> [EXERCISE REQUIREMENTS]
From the line with "Open the notifications bell in top bar" through the line with "Screen dimensions: 523x304", inclusive, return each line of the data below exactly and leave the rest out.

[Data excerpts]

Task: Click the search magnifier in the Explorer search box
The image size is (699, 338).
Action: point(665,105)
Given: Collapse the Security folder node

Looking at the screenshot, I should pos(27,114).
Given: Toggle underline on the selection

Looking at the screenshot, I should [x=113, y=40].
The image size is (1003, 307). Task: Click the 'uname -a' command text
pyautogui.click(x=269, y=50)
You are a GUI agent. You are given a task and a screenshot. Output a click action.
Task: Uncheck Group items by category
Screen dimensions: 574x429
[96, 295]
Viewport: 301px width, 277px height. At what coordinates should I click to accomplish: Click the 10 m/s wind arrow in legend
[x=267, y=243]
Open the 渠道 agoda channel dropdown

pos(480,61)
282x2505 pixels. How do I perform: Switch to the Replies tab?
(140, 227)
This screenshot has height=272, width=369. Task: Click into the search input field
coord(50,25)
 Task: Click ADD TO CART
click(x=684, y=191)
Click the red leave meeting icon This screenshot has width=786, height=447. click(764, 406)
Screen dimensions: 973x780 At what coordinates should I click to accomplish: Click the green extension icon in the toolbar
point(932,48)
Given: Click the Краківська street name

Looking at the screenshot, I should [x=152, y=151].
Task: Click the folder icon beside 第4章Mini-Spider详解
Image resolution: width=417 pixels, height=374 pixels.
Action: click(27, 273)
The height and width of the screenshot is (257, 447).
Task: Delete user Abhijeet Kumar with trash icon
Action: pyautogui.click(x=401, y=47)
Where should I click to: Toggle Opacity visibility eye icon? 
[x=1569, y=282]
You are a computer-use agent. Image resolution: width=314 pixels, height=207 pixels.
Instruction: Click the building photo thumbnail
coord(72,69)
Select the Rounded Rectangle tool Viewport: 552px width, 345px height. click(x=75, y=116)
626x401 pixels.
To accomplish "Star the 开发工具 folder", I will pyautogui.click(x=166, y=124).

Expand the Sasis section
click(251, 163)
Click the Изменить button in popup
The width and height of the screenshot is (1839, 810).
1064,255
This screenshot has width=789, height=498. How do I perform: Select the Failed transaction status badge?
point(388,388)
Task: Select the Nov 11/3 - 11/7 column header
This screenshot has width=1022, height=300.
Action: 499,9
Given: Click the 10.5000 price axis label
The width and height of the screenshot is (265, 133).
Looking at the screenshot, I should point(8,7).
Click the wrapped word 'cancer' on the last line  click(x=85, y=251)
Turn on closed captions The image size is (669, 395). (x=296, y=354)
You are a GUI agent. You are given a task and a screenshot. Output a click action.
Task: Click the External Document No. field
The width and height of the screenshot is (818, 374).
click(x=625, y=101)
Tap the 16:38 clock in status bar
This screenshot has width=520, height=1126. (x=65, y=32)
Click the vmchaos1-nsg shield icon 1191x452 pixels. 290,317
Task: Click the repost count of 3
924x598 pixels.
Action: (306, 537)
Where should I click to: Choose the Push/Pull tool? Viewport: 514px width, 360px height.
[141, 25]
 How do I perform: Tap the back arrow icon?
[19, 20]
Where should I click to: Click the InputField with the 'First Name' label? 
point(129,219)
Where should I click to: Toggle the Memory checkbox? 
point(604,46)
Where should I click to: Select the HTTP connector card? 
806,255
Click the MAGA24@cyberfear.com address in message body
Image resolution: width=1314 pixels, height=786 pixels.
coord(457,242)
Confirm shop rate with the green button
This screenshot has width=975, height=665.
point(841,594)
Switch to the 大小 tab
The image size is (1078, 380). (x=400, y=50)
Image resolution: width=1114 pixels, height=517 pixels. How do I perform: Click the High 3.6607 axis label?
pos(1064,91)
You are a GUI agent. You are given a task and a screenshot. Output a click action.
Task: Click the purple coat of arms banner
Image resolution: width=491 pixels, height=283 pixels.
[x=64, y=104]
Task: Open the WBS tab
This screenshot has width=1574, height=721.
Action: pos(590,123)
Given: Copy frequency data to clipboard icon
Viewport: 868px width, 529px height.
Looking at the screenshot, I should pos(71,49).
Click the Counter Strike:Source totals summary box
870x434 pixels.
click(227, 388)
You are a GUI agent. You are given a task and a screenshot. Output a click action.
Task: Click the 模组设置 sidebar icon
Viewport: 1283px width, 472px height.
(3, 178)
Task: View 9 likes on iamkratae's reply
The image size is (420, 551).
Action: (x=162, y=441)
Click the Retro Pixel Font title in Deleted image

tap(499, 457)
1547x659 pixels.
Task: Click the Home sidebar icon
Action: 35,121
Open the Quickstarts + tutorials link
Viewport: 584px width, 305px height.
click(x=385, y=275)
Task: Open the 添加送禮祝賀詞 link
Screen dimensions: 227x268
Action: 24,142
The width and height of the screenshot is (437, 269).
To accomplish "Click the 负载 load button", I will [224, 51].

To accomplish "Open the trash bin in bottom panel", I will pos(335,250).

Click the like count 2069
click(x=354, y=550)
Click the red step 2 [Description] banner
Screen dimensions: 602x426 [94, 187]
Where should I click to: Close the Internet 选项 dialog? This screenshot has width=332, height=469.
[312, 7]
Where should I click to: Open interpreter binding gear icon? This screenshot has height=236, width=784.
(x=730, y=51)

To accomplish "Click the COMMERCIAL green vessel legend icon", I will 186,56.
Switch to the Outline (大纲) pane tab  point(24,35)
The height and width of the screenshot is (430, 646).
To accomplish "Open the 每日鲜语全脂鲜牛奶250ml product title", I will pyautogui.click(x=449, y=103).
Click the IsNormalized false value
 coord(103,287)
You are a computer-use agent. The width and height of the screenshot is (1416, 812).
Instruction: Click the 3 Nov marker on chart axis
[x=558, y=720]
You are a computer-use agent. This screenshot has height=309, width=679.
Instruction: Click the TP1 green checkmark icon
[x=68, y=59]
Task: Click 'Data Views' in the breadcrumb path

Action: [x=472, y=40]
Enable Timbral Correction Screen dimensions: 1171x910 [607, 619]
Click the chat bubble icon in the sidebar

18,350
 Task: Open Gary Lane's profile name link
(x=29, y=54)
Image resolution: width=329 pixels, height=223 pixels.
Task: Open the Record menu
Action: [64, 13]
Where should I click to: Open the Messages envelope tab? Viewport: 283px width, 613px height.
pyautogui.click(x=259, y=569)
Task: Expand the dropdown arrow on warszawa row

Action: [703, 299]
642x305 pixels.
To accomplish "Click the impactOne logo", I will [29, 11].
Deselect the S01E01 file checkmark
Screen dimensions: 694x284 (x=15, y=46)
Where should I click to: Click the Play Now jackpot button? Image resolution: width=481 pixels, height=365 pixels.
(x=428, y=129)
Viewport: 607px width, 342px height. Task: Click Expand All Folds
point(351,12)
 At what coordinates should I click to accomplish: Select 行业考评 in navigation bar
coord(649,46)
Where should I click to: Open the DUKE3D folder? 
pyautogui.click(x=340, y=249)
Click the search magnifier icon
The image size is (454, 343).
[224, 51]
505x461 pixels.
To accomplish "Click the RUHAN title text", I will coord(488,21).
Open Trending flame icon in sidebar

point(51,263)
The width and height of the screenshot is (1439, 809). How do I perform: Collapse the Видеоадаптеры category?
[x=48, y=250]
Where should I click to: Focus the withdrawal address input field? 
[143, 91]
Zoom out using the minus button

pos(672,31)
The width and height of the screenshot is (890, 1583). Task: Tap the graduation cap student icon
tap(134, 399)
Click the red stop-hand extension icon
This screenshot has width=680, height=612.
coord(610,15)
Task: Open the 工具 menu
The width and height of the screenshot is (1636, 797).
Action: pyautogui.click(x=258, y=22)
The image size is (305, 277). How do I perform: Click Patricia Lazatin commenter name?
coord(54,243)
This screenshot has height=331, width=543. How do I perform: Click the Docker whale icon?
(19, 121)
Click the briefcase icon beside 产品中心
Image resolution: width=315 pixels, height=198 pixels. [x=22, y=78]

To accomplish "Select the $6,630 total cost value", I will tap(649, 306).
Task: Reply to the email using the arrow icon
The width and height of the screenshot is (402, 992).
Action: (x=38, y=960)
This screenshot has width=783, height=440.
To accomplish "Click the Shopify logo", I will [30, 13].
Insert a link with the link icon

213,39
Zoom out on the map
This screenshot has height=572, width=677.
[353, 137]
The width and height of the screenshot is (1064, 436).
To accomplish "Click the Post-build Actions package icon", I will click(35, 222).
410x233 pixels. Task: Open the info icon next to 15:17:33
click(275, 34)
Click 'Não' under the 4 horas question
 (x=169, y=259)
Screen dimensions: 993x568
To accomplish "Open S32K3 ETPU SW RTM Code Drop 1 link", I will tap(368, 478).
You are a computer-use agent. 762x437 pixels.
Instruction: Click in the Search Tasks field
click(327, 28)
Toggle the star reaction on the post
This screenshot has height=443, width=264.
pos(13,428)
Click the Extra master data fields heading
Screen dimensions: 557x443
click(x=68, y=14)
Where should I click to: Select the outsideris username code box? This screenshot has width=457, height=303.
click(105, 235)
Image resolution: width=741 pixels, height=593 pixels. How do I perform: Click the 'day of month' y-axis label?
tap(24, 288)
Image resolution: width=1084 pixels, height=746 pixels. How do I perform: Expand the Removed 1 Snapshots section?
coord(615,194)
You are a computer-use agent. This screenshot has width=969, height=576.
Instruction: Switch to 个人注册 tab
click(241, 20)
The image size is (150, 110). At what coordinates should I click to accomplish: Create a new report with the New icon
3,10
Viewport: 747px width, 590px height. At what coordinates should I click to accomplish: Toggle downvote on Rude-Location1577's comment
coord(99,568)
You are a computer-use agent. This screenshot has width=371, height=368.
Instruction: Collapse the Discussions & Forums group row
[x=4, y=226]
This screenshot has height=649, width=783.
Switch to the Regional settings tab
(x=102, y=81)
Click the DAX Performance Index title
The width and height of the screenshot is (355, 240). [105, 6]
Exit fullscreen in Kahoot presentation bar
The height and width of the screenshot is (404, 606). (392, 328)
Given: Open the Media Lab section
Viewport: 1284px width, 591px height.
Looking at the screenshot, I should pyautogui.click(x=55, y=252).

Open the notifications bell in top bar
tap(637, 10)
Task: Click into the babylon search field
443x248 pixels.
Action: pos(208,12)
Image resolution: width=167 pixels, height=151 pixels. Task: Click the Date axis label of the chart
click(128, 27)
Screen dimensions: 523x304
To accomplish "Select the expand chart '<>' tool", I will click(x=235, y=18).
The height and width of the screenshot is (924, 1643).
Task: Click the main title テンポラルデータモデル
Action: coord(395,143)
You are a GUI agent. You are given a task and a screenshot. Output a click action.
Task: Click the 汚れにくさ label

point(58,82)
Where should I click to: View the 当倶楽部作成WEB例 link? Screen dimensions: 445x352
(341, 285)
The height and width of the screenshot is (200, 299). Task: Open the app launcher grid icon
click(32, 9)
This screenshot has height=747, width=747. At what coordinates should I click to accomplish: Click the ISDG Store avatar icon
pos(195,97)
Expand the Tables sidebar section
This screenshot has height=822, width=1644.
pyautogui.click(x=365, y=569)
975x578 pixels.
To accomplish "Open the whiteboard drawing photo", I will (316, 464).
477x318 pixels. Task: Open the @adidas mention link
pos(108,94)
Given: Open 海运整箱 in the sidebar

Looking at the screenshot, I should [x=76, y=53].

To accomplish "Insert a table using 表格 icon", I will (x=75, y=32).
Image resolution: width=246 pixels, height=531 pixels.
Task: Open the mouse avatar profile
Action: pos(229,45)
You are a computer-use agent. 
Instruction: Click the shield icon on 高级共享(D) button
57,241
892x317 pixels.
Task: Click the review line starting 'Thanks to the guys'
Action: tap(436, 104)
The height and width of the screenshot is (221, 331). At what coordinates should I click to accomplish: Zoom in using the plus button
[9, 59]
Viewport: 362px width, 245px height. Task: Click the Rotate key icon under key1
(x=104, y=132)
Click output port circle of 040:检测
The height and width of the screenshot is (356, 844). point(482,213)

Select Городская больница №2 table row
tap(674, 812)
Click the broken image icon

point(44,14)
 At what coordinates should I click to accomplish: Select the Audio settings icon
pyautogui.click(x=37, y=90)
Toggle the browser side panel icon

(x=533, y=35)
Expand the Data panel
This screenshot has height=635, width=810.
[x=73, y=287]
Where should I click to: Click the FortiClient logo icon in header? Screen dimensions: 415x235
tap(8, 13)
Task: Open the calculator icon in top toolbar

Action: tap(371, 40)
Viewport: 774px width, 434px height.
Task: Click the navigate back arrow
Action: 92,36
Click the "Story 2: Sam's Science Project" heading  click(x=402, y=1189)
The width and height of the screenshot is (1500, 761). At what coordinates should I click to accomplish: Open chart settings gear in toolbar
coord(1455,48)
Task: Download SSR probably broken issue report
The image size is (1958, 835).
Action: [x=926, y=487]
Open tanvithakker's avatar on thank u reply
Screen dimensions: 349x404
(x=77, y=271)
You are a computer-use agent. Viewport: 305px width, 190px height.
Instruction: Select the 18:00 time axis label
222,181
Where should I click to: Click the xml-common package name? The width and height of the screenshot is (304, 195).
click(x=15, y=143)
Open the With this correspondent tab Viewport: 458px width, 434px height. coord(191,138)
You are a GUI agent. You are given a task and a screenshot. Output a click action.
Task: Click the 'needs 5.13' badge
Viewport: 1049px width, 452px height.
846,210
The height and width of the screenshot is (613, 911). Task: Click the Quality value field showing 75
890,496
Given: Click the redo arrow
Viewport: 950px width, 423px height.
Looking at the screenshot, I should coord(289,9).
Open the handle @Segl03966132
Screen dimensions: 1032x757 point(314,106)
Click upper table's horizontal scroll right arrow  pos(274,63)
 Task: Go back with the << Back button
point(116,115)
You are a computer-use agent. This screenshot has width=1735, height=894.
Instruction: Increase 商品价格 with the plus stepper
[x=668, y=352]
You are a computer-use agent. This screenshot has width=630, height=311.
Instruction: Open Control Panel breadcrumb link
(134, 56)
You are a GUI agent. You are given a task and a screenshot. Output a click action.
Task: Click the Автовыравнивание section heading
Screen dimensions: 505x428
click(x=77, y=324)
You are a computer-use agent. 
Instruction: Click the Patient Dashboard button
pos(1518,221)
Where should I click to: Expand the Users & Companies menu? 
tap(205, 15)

> [SOLUTION TO THIS TASK]
Open the notifications bell in top bar
tap(637, 10)
Task: Click into the babylon search field
443x248 pixels.
Action: pos(208,12)
Image resolution: width=167 pixels, height=151 pixels. Task: Click the Date axis label of the chart
click(128, 27)
Screen dimensions: 523x304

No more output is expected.